あきらめられない夢に
舞台に立つつぐみさんに視線が釘付けになる。



今、視線の先にいるのは実は似ている人物であって、本物のつぐみさんではないのかもしれない。

そんな冗談染みたことを本気で思ってしまうほど、舞台上のつぐみさんは別人になっていた。



ここにいる全ての人が舞台に視線を向けるなか、一人だけが僕に向けていることに気がついた。

迫真の演技中にも関わらずあの日の電話のことを思い出したのも、恐らくこの視線のためだろう。
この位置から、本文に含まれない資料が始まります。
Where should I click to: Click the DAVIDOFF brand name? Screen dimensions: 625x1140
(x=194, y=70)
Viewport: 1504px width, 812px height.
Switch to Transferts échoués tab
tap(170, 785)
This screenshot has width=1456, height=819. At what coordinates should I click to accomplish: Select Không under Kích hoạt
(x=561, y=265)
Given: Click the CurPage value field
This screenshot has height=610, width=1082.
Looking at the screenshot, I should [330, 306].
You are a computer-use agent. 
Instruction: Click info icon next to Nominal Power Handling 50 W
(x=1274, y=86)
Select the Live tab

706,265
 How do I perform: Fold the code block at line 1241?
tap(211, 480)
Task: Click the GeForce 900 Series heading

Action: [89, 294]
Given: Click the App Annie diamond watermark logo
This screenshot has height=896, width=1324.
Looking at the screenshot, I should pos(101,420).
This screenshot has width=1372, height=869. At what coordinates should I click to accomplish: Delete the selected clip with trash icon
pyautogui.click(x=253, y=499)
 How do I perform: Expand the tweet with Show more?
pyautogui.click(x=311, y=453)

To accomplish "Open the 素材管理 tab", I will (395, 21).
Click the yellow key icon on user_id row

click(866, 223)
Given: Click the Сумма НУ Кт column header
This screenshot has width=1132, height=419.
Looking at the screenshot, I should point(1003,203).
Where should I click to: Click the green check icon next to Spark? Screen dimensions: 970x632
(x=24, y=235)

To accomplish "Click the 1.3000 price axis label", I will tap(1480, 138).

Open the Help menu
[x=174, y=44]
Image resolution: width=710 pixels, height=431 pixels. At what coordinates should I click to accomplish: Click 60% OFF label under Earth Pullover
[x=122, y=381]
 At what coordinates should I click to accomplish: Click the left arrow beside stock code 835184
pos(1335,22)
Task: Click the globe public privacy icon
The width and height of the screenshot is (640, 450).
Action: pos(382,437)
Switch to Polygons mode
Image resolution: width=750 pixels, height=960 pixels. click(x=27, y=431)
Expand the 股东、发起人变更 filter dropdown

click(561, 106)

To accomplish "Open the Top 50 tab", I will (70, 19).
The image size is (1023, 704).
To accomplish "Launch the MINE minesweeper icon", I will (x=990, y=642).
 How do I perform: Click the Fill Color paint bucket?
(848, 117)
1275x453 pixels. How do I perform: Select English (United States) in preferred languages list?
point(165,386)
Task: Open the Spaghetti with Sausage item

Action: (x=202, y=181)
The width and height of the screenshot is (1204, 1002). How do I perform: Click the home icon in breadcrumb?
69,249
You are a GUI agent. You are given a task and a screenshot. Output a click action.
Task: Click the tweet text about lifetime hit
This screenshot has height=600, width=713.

その視線を辿るようにして、僕はそっと顔を横に向ける。

僕と目が合い、上越は慌てて視線を舞台のほうに戻した。


「どうした?」


小声で話しかけると、上越は余計に慌てた様子になった。

それを心配そうに見ていると、ちらりと横目でこちらを覗いてきた。


「な、なんでもない。

ほら、いいところだよ」


そう言うと、顔を少しだけ赤らめながら舞台に視線を戻した。

あまり納得はできないものの、舞台の重要そうな場面を見逃したくない思いから僕も視線を舞台に戻すことにした。


「・・・やっぱり」


つぐみさんの台詞にかき消されるような、本当に微かな声だった。

しかし、微かな声であったが、上越は間違いなく「やっぱり」と言った。

一体、この言葉にはどういう意味が込められているというのか。